[RECORDS FOR THIS EXERCISE Boundary: Start]

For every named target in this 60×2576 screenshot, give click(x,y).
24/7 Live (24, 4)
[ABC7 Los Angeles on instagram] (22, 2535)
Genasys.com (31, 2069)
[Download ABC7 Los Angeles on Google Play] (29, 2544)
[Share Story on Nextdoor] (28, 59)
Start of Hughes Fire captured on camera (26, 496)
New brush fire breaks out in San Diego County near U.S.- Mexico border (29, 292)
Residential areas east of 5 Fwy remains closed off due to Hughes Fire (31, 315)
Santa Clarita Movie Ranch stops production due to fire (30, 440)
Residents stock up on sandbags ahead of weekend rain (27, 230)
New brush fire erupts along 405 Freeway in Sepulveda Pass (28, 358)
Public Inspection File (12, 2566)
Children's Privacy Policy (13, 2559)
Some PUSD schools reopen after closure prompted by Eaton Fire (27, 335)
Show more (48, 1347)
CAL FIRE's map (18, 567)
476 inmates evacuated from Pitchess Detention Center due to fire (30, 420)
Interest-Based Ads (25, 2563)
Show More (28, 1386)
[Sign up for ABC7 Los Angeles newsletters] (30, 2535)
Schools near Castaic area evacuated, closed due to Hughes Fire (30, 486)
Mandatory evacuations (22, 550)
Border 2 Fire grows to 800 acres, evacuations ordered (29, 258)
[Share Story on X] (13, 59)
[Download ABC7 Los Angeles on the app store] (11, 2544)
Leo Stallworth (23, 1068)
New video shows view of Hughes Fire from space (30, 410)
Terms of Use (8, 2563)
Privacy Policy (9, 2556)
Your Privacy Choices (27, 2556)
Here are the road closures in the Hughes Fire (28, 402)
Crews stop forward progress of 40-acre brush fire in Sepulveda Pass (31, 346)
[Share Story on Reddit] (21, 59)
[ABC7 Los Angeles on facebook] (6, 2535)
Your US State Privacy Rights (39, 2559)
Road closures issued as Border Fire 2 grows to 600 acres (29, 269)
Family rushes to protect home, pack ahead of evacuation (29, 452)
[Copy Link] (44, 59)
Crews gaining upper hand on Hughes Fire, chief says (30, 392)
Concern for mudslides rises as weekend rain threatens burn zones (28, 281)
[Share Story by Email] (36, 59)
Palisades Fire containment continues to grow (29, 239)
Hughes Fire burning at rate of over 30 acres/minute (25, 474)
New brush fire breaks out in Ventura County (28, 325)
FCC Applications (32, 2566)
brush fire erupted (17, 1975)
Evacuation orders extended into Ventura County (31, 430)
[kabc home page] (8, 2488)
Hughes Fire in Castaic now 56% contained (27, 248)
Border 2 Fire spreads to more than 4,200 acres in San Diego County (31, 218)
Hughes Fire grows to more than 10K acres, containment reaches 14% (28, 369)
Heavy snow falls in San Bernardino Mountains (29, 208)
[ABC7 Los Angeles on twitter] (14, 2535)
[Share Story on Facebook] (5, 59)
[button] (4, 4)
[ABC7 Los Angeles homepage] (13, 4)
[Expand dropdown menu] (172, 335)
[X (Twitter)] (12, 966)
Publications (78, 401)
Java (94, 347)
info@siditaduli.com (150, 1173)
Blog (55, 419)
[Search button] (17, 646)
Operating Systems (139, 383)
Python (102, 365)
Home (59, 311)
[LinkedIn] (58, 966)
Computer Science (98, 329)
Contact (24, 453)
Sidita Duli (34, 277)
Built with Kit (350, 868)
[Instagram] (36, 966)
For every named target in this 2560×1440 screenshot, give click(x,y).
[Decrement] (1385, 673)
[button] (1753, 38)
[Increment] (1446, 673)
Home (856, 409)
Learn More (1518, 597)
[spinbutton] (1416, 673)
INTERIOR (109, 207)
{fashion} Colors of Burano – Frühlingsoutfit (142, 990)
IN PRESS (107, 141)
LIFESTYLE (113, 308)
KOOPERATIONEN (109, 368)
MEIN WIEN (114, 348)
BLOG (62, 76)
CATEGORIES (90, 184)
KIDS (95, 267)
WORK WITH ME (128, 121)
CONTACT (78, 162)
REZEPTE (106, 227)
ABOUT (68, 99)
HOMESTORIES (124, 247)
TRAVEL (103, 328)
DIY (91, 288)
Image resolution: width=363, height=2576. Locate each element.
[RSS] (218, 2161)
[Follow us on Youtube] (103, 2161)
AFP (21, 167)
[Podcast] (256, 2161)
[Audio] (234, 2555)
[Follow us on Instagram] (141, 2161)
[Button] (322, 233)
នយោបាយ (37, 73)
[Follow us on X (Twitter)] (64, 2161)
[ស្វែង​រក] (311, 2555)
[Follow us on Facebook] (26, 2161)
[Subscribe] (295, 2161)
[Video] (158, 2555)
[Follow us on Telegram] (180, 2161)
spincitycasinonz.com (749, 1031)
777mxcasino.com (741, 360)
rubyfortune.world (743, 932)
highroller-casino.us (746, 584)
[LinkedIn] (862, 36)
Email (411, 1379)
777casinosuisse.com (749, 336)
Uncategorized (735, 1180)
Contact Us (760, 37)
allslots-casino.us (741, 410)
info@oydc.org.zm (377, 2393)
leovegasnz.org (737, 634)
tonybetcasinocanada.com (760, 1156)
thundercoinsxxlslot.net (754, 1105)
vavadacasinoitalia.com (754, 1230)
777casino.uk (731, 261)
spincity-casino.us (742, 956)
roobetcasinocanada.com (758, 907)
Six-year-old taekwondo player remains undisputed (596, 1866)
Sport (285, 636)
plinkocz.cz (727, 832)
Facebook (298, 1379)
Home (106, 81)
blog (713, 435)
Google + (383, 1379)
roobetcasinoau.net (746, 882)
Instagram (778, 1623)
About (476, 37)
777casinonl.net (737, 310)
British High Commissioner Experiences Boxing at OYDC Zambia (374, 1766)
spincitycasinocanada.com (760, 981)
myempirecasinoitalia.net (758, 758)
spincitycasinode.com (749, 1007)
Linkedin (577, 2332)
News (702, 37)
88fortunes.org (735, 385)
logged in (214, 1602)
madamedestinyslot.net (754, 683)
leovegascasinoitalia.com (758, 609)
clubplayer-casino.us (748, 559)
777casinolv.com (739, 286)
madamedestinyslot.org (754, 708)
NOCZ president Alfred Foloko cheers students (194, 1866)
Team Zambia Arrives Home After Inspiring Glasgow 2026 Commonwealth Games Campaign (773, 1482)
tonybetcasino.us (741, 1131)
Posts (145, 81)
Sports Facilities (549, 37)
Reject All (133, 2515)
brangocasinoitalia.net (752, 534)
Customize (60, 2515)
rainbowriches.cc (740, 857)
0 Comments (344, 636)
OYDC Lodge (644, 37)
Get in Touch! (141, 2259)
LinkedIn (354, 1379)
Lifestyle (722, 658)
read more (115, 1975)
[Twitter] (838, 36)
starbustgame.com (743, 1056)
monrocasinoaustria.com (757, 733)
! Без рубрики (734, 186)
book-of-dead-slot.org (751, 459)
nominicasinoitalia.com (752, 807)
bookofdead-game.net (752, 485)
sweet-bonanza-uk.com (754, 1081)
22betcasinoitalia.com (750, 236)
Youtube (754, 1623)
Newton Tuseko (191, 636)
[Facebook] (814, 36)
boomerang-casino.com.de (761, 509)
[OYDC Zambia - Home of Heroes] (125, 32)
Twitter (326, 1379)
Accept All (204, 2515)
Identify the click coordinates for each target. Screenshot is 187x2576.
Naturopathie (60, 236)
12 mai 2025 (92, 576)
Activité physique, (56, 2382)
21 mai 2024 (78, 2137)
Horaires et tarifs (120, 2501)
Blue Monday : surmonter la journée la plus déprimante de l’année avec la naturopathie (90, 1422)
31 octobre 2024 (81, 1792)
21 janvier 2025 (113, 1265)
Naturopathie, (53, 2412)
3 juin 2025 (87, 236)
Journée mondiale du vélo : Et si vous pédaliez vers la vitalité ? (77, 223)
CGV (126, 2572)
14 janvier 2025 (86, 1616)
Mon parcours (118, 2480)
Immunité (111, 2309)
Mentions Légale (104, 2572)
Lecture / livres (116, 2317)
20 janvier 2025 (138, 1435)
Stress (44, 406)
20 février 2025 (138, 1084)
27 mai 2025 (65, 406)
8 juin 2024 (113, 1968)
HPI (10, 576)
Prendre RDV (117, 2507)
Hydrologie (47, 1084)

[RECORDS FOR THIS EXERCISE Boundary: End]

All that belongs in the answer is the run of lines above from the line containing "Interest-Based Ads (25, 2563)" through the line containing "Here are the", exactly as written.

• **ANSWER TO THIS EXERCISE**
Interest-Based Ads (25, 2563)
Show More (28, 1386)
[Sign up for ABC7 Los Angeles newsletters] (30, 2535)
Schools near Castaic area evacuated, closed due to Hughes Fire (30, 486)
Mandatory evacuations (22, 550)
Border 2 Fire grows to 800 acres, evacuations ordered (29, 258)
[Share Story on X] (13, 59)
[Download ABC7 Los Angeles on the app store] (11, 2544)
Leo Stallworth (23, 1068)
New video shows view of Hughes Fire from space (30, 410)
Terms of Use (8, 2563)
Privacy Policy (9, 2556)
Your Privacy Choices (27, 2556)
Here are the road closures in the Hughes Fire (28, 402)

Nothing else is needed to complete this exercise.